▶ _EXERCISE REQUIREMENTS_
Copy each entry below exactly as it appears.

[Collected data]
-=-=-=-=-

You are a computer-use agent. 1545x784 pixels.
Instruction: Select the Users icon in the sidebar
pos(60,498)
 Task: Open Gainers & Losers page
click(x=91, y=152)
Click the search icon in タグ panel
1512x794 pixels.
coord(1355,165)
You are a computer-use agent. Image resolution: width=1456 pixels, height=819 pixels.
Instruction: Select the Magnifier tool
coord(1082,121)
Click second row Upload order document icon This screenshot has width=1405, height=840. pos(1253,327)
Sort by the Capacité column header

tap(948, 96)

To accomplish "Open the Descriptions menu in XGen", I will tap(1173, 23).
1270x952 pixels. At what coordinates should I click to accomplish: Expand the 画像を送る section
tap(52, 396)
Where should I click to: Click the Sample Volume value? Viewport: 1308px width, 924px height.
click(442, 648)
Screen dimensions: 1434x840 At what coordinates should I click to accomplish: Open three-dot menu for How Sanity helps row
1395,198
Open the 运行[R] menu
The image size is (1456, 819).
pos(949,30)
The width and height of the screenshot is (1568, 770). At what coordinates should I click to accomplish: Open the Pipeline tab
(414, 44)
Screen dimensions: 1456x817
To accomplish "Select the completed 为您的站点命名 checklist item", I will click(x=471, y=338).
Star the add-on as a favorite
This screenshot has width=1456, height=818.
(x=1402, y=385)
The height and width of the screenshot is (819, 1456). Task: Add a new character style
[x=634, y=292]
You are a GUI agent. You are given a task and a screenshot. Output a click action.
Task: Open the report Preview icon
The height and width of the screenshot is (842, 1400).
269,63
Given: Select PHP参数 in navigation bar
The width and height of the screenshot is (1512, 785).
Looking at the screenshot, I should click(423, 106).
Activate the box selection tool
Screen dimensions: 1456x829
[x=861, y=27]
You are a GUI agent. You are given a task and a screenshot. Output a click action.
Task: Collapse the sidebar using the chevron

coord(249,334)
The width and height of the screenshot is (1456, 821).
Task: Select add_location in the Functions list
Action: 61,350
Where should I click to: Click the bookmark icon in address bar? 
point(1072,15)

-=-=-=-=-

▶ _TASK SOLUTION_
You are a computer-use agent. 1545x784 pixels.
Instruction: Select the Users icon in the sidebar
pos(60,498)
 Task: Open Gainers & Losers page
click(x=91, y=152)
Click the search icon in タグ panel
1512x794 pixels.
coord(1355,165)
You are a computer-use agent. Image resolution: width=1456 pixels, height=819 pixels.
Instruction: Select the Magnifier tool
coord(1082,121)
Click second row Upload order document icon This screenshot has width=1405, height=840. pos(1253,327)
Sort by the Capacité column header

tap(948, 96)

To accomplish "Open the Descriptions menu in XGen", I will tap(1173, 23).
1270x952 pixels. At what coordinates should I click to accomplish: Expand the 画像を送る section
tap(52, 396)
Where should I click to: Click the Sample Volume value? Viewport: 1308px width, 924px height.
click(442, 648)
Screen dimensions: 1434x840 At what coordinates should I click to accomplish: Open three-dot menu for How Sanity helps row
1395,198
Open the 运行[R] menu
The image size is (1456, 819).
pos(949,30)
The width and height of the screenshot is (1568, 770). At what coordinates should I click to accomplish: Open the Pipeline tab
(414, 44)
Screen dimensions: 1456x817
To accomplish "Select the completed 为您的站点命名 checklist item", I will click(x=471, y=338).
Star the add-on as a favorite
This screenshot has width=1456, height=818.
(x=1402, y=385)
The height and width of the screenshot is (819, 1456). Task: Add a new character style
[x=634, y=292]
You are a GUI agent. You are given a task and a screenshot. Output a click action.
Task: Open the report Preview icon
The height and width of the screenshot is (842, 1400).
269,63
Given: Select PHP参数 in navigation bar
The width and height of the screenshot is (1512, 785).
Looking at the screenshot, I should click(423, 106).
Activate the box selection tool
Screen dimensions: 1456x829
[x=861, y=27]
You are a GUI agent. You are given a task and a screenshot. Output a click action.
Task: Collapse the sidebar using the chevron

coord(249,334)
The width and height of the screenshot is (1456, 821).
Task: Select add_location in the Functions list
Action: 61,350
Where should I click to: Click the bookmark icon in address bar? 
point(1072,15)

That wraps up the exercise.